Report links Spitzer to prostitution ring

? (AP) Governor Eliot Spitzer apologized to his family and the public Monday, but did not elaborate on a bombshell report that he has been involved in a prostitution ring.
The governor, in a brief news conference at his Manhattan office, said, "I have acted in a way that violates my obligations to my family ... my sense of right and wrong. I must now dedicate some time to regain the trust to my family."
Spitzer's wife, Silda, stood at his side, as he made the statement. They have three daughters.
The alleged prostitution connection - first reported by The New York Times - marked a stunning turn of events for a politician who built his legacy on rooting out corruption.
Last week, federal prosecutors in Manhattan filed conspiracy charges against four people, accusing them of running a prostitution ring that charged wealthy clients in Europe and the U.S. thousands of dollars for prostitutes.
The Web site of the Emperors Club VIP displays photographs of the prostitutes' bodies, with their faces hidden, along with hourly rates depending on whether the prostitutes were rated with various numbers of diamonds, with seven diamonds being the highest. Prosecutors said the highest-ranked prostitutes cost $5,500 an hour.
The case is being handled by prosecutors in the Public Corruption unit of U.S. Attorney Michael Garcia's office, which had no comment.
A law enforcement official has told The Associated Press that Spitzer's involvement in the prostitution ring was caught on a federal wiretap.
The official says Spitzer is identified in court papers as "Client 9," and the wiretap was part of an investigation that opened in the last few months.
The official says the New York governor met last month with at least one woman in a Washington hotel. The law enforcement official spoke on condition of anonymity because of the ongoing investigation.
Spitzer stormed into the governor's office in 2006 with a historic share of the vote, vowing to continue his no-nonsense approach to fixing one of the nation's worst governments.
But his stint as governor has been marred by several problems, including an unpopular plan to grant driver's licenses to illegal immigrants and a plot by his aides to smear Spitzer's main Republican nemesis, Senate Republican leader Joseph Bruno.

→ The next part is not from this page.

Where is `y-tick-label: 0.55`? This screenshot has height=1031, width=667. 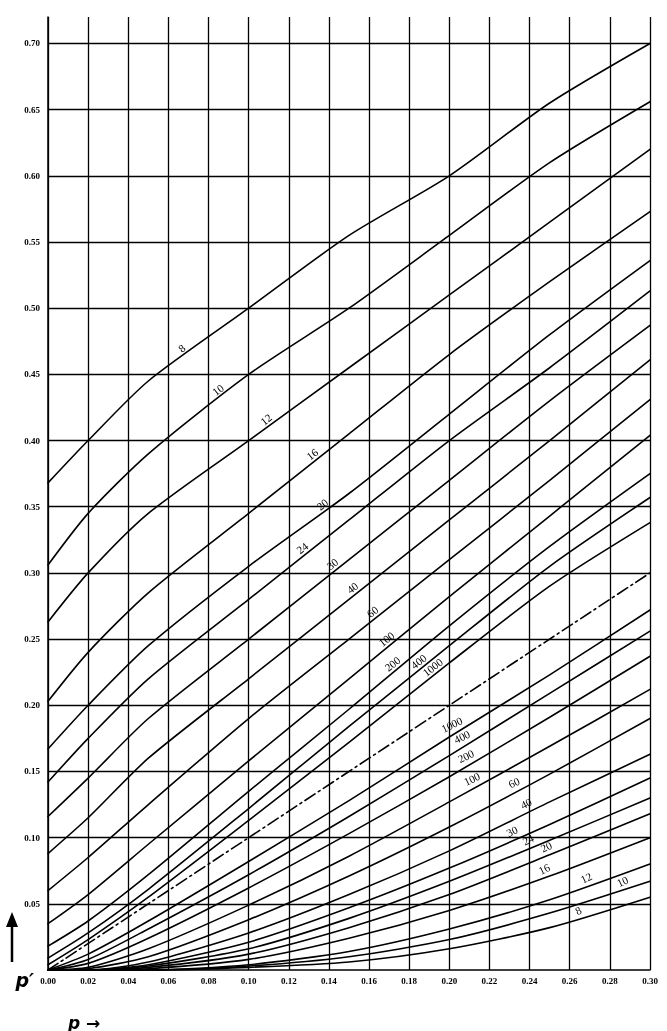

Spitzer had been expected to testify to the state Public Integrity Commission he had created to answer for his role in the scandal, in which his aides are accused of misusing state police to compile travel records to embarrass Bruno.
Spitzer had served two terms as attorney general where he pursued criminal and civil cases and cracked down on misconduct and conflicts of interests on Wall Street and in corporate America.
His cases as state attorney general included a few criminal prosecutions of prostitution rings and into tourism involving prostitutes.
In 2004, he was part of an investigation of an escort service in New York City that resulted in the arrest of 18 people on charges of promoting prostitution and related charges.